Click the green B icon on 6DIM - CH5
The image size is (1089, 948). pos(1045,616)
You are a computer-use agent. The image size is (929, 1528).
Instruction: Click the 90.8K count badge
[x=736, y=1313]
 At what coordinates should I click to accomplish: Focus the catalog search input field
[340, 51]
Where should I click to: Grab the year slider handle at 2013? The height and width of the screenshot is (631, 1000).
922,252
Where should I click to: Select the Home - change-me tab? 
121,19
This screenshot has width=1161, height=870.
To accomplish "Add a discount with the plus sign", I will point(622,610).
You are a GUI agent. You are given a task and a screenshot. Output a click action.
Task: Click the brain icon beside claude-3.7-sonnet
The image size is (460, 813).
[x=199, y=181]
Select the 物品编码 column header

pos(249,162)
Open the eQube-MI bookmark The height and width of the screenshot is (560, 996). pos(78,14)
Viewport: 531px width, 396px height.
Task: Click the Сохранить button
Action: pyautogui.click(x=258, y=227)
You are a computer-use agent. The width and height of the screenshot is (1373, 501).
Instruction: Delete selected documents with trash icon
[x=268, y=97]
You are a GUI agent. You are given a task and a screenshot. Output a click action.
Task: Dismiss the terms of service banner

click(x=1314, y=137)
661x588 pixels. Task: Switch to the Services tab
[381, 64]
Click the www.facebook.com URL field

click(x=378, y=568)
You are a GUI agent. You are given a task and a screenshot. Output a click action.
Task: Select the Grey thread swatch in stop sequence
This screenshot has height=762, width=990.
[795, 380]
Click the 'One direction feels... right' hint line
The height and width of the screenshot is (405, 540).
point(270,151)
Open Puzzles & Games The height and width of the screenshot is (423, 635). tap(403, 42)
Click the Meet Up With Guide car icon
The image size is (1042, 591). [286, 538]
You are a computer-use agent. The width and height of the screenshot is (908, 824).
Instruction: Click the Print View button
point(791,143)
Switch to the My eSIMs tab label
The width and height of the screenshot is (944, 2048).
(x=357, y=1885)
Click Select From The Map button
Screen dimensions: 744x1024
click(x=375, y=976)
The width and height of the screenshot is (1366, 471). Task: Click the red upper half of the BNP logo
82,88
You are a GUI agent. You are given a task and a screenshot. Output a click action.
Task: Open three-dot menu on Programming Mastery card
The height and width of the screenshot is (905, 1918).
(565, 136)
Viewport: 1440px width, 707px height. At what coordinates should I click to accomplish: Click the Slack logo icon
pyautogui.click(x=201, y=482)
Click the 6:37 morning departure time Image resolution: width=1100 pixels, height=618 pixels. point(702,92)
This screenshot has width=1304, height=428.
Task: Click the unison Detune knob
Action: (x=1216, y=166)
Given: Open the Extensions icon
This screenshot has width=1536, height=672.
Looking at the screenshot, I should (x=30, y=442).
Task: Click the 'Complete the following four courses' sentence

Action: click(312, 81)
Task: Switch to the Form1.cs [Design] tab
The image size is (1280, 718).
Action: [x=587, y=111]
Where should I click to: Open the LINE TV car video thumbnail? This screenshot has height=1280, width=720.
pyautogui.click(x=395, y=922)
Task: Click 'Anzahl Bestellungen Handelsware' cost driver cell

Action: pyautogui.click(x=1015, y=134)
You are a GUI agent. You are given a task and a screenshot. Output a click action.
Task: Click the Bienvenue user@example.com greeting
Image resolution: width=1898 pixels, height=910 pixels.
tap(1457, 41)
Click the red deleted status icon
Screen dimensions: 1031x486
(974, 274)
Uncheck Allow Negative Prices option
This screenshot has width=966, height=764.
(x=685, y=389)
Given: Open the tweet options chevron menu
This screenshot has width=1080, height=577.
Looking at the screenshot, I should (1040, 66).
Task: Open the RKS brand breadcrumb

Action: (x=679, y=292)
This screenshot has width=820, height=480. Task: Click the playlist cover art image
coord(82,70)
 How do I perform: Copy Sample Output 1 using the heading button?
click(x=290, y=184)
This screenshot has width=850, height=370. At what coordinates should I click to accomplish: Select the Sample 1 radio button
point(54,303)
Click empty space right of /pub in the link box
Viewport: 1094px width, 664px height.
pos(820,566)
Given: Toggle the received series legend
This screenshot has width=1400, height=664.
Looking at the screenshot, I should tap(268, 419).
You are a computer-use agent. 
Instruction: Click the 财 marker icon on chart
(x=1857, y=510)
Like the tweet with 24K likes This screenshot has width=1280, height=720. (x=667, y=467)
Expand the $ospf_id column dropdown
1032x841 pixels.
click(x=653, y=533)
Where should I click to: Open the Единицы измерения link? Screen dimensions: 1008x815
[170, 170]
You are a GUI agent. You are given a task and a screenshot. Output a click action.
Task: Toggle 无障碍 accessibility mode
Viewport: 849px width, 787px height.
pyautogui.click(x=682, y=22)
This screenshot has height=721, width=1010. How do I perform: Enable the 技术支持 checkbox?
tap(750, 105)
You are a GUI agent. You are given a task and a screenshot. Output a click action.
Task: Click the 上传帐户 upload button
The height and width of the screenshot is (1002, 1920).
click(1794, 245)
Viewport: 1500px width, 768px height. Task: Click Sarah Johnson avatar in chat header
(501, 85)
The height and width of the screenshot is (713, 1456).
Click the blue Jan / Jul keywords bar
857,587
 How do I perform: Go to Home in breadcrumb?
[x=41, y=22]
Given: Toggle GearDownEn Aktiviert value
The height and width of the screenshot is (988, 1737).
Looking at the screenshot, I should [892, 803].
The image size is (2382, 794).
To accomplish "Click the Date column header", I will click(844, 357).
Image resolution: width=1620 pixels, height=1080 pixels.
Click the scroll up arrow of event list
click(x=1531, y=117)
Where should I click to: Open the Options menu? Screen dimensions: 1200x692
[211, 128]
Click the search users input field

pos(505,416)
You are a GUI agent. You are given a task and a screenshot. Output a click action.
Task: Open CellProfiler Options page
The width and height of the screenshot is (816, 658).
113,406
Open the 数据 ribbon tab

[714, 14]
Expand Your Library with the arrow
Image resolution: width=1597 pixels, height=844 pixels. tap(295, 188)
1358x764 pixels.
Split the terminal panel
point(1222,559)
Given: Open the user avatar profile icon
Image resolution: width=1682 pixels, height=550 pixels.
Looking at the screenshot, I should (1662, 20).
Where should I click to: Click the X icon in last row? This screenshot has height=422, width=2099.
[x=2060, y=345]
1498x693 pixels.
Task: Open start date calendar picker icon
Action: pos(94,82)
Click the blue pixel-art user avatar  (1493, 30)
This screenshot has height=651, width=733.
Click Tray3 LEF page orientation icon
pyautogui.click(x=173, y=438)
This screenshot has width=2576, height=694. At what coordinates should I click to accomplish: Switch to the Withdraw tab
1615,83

◆ **Required action**
Find the string "Toggle" in the material above, and report every line where it occurs.

◆ **The answer**
Given: Toggle the received series legend
Task: Toggle 无障碍 accessibility mode
Given: Toggle GearDownEn Aktiviert value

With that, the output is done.